Life and Letters of Thomas Henry Huxley — Volume 2 eBook

Leonard Huxley
This eBook from the Gutenberg Project consists of approximately 474 pages of information about Life and Letters of Thomas Henry Huxley — Volume 2.

Life and Letters of Thomas Henry Huxley — Volume 2 eBook

Leonard Huxley
This eBook from the Gutenberg Project consists of approximately 474 pages of information about Life and Letters of Thomas Henry Huxley — Volume 2.

The usual note of high pressure recurs in the following letter, written to thank Darwin for his new work, “The Descent of Man, and Selection in relation to Sex.”]

Jermyn Street, February 20, 1871.

My dear Darwin,

Best thanks for your new book, a copy of which I find awaiting me this morning.  But I wish you would not bring your books out when I am so busy with all sorts of things.  You know I can’t show my face anywhere in society without having read them—­and I consider it too bad.

No doubt, too, it is full of suggestions just like that I have hit upon by chance at page 212 of volume 1, which connects the periodicity of vital phenomena with antecedent conditions.

Fancy lunacy, etc., coming out of the primary fact that one’s nth ancestor lived between tide-marks!  I declare it’s the grandest suggestion I have heard of for an age.

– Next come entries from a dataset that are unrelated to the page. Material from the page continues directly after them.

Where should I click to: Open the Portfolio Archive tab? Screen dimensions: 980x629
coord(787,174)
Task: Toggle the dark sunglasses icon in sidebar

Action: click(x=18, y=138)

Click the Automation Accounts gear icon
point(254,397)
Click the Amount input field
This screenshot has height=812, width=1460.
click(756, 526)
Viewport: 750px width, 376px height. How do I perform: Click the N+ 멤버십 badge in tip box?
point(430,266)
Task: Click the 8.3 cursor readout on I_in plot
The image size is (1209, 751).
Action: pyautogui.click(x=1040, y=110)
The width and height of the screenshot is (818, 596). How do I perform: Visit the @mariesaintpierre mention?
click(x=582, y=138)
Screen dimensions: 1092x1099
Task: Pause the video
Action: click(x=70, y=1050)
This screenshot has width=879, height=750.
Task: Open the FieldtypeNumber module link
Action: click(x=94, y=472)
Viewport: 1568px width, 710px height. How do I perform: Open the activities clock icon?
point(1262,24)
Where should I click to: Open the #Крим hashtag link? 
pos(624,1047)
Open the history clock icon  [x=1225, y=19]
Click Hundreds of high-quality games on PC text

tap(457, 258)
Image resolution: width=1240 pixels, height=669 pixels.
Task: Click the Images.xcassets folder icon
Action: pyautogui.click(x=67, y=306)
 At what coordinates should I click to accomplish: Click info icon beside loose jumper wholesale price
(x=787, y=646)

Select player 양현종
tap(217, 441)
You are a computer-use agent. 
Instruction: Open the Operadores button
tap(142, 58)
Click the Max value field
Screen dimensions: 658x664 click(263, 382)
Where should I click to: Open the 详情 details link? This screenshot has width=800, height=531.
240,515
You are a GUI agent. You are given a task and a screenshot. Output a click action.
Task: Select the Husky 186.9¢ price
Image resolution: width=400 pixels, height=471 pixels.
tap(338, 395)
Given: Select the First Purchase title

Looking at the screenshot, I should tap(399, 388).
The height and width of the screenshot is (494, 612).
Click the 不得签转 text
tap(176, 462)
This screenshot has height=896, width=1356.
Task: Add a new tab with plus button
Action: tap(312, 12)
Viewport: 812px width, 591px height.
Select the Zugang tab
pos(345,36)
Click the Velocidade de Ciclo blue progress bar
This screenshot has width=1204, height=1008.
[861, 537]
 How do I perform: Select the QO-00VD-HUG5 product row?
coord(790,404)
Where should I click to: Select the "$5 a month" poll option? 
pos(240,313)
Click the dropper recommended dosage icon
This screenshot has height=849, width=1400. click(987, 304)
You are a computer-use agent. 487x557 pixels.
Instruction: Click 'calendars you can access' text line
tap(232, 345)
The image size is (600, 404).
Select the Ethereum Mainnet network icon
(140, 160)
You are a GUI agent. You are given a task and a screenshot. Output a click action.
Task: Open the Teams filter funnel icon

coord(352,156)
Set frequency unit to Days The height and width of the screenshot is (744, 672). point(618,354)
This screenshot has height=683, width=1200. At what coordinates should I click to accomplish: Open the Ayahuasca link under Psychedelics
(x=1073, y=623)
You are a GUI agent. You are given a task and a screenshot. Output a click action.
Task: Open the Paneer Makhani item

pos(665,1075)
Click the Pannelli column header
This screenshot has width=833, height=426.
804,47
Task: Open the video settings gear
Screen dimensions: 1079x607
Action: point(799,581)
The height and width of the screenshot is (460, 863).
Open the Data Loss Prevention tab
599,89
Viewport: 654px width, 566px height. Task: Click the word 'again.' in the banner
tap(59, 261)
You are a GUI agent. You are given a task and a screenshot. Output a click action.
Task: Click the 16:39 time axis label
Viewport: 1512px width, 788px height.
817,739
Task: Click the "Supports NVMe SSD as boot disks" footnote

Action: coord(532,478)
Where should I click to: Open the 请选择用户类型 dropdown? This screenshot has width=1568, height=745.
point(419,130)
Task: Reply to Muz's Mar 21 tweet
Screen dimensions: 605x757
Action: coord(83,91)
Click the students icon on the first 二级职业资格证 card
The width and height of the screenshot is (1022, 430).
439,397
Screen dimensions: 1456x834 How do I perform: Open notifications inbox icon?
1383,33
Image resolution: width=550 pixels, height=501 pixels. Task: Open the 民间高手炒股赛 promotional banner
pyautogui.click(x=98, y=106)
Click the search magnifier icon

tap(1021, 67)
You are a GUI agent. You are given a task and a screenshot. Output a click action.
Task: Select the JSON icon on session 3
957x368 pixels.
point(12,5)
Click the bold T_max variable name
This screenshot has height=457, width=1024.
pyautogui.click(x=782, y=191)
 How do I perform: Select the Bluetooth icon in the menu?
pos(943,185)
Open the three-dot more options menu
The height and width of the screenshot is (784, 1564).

I have been working like a horse for the last fortnight, with the fag end of influenza hanging about me—­and I am improving under the process, which shows what a good tonic work is.

I shall try if I can’t pick out from “Sexual Selection” some practical hint for the improvement of gutter-babies, and bring in a resolution thereupon at the School Board.

Ever yours faithfully,

T.H.  Huxley.

[This year also saw the inception of a scheme for a series of science primers, under the joint editorship of Professors Huxley, Roscoe, and Balfour Stewart.  Huxley undertook the Introductory Primer, but it progressed slowly owing to pressure of other work, and was not actually finished till 1880.]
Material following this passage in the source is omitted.